■ What to work on
The line containing "This screenshot has height=477, width=849." and every line after it through the end of the records: return those exactly, and nothing more.

[Opening Given records section]

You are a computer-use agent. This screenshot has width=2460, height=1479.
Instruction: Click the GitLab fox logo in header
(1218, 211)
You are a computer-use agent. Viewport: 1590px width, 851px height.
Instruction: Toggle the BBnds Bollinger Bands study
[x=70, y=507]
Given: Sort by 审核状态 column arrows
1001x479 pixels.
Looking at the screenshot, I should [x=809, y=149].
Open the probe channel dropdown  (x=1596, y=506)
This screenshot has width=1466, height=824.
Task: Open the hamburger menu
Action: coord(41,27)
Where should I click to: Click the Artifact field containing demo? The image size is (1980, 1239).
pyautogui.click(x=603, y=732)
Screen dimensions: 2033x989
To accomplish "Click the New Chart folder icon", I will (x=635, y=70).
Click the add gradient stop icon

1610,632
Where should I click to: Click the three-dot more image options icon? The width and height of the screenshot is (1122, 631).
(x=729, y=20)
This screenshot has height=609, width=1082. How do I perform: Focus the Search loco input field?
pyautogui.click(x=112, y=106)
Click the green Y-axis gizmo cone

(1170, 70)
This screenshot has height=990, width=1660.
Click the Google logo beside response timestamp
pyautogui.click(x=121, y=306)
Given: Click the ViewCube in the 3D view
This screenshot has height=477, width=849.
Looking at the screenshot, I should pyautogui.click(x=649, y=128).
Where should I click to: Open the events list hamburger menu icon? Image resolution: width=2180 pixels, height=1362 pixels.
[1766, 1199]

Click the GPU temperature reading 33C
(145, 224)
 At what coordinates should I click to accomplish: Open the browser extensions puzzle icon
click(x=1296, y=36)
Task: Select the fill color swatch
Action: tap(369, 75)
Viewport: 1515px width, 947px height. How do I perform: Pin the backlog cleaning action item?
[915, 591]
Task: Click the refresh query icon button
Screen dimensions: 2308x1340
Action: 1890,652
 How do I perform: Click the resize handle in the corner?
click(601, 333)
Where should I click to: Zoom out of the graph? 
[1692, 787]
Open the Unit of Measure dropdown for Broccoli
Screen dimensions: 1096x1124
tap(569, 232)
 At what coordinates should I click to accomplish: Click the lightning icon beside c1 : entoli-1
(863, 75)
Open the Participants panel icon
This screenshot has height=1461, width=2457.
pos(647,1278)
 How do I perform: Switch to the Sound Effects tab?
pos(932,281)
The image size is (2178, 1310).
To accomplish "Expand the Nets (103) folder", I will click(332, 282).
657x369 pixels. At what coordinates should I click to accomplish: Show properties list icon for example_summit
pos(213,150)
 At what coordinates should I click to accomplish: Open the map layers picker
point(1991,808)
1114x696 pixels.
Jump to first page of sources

[Closing Given records section]

■ Solution for this problem
This screenshot has height=477, width=849.
Looking at the screenshot, I should pyautogui.click(x=649, y=128).
Where should I click to: Open the events list hamburger menu icon? Image resolution: width=2180 pixels, height=1362 pixels.
[1766, 1199]

Click the GPU temperature reading 33C
(145, 224)
 At what coordinates should I click to accomplish: Open the browser extensions puzzle icon
click(x=1296, y=36)
Task: Select the fill color swatch
Action: tap(369, 75)
Viewport: 1515px width, 947px height. How do I perform: Pin the backlog cleaning action item?
[915, 591]
Task: Click the refresh query icon button
Screen dimensions: 2308x1340
Action: 1890,652
 How do I perform: Click the resize handle in the corner?
click(601, 333)
Where should I click to: Zoom out of the graph? 
[1692, 787]
Open the Unit of Measure dropdown for Broccoli
Screen dimensions: 1096x1124
tap(569, 232)
 At what coordinates should I click to accomplish: Click the lightning icon beside c1 : entoli-1
(863, 75)
Open the Participants panel icon
This screenshot has height=1461, width=2457.
pos(647,1278)
 How do I perform: Switch to the Sound Effects tab?
pos(932,281)
The image size is (2178, 1310).
To accomplish "Expand the Nets (103) folder", I will click(332, 282).
657x369 pixels. At what coordinates should I click to accomplish: Show properties list icon for example_summit
pos(213,150)
 At what coordinates should I click to accomplish: Open the map layers picker
point(1991,808)
1114x696 pixels.
Jump to first page of sources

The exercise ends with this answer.